World renowned solo performance specialist Ros Warby returns home to Australia as a war hero and a black swan.

By Paul Ransom.

To say that Australian choreographer Ros Warby is a solitary figure might be stretching it; but her penchant for solo performance pieces precedes her.

By reviving her Swan Lake inspired show Monumental for this year’s Spring Dance season in Sydney, Warby takes us deep inside her unique milieu. Beginning with the classical ballet motifs of the swan and the soldier, Warby morphs them into visceral, intense ciphers, each acting out their own hard wired dreams in the one body.

“I’m trying to work with multiple layers of character or notion simultaneously throughout the performance,” she explains. “As the creation of the work evolves I identify the primary themes, ideas and characters. During the performance I am continually slipping between the layers of these thematic elements.”

What this creates is a fundamentally feeling centred, even instinct driven dance form. As Warby observes, “The potential for multiple layers of experience to exist simultaneously in the dancer and the dance is extraordinary, if the performer allows all experience to be there at once.”  

Naturally, Ros Warby has been working towards this point for some years. Over a two decade career she has danced with luminaries like Lucy Guerin, Deborah Hay and Russell Dumas and established herself internationally as a leading exponent of the solo show. Even though Monumental does include a Ben Speth film and a Helen Mountford cello score, it is very much about Warby’s self-encapsulated manifestations.

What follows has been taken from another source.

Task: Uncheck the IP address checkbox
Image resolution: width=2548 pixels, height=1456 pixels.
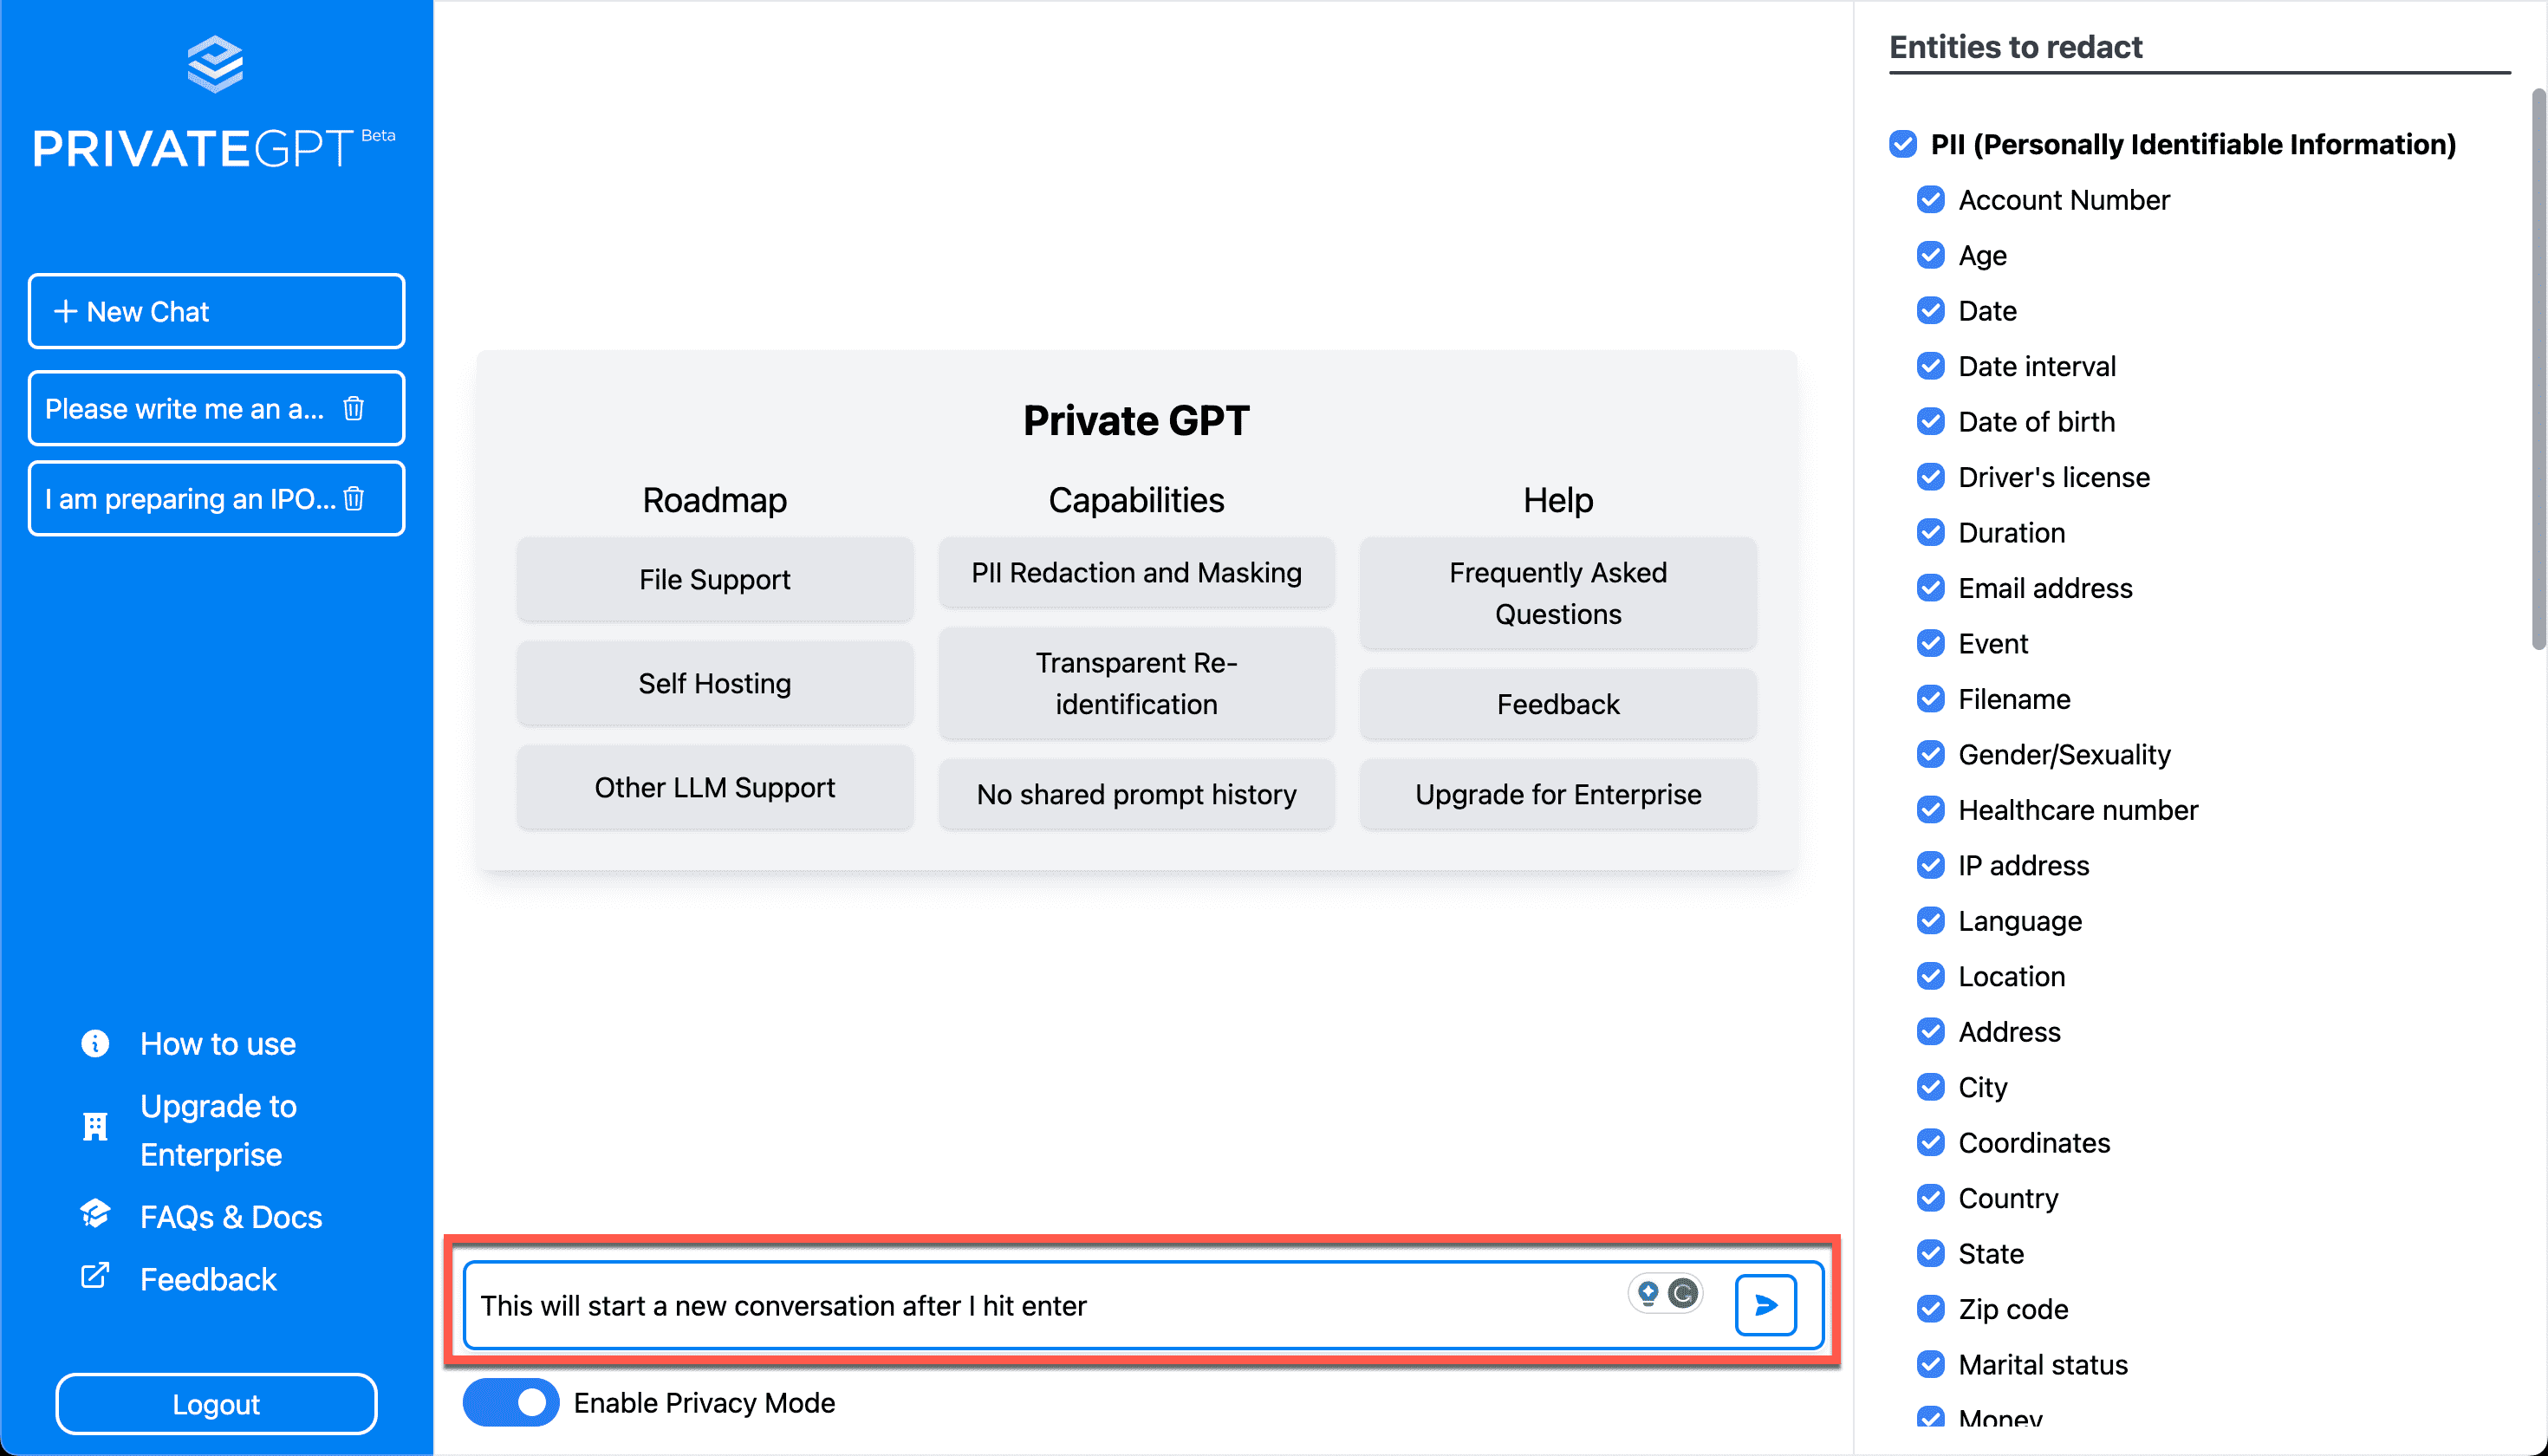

“I’ve always been attracted to solo work,” she confesses. “I love the aesthetic of it; the simplicity, beauty and poignancy of the single figure on stage. When I perform solo I relish the chance to take the time and space needed to play out each and every moment.”

However, there’s a subtle spring load here. Whereas Warby’s website declares that by ‘eliminating attachments to prescribed techniques or choreographic approaches she invites the body to undo any pre-conceived notions of what dance is’ she is no mere iconoclast.  “I am not searching for anything,” she says boldly. “As I dance I’m simply noticing where I am in relation to my dancing body, space, time, audience, the choreography and other elements in the space. I am not interested in searching for something new in dance.”

At the performance level things are a bit more pragmatic. “I use everything I have in my system as I perform, all my training and history, my experience; but I try not to attach to any one idea of what I think those techniques are or what those experiences are. I am trying to get out of the way of my idea of all this and let the whole body work in relation to the choreography and thematic direction of the work.”

For Monumental this means letting loose on the fairy tale figures of the classical ballet in which she was schooled. Yet here again, Warby has no intention of turning her back on the history of her craft. “Yes, they are relevant,” she states emphatically. “How they are worked with is the key; as long as the dancer and choreographer stay curious and attentive to the dancing body moment to moment.”

The continuing presence of the classical repertoire, whether reconfigured as contemporary or remounted as lush costume pieces comes as no surprise to Warby. With honed precision she drives her point home. “How dance is transmitted to the dancer to keep them curious, on their toes, whether it be ballet, hip hop, the most minimal modern dance or indigenous dance, that’s the key,” she says. “How that dance is transmitted from choreographer to dancer and how the dancer transcends their idea of what it should be is what will keep any dance interesting.”

But of course it still has to be danced and for Ros Warby that means both inspiration and preparation. There is little space to hide in a one woman show. “The intelligence of the dancing body surprises and thrills me every day,” she waxes. “My curiosity about where that intelligence will take me is very present [but] as I get older, with family and a full life, the biggest challenge is how to find the time, space and energy to keep going.”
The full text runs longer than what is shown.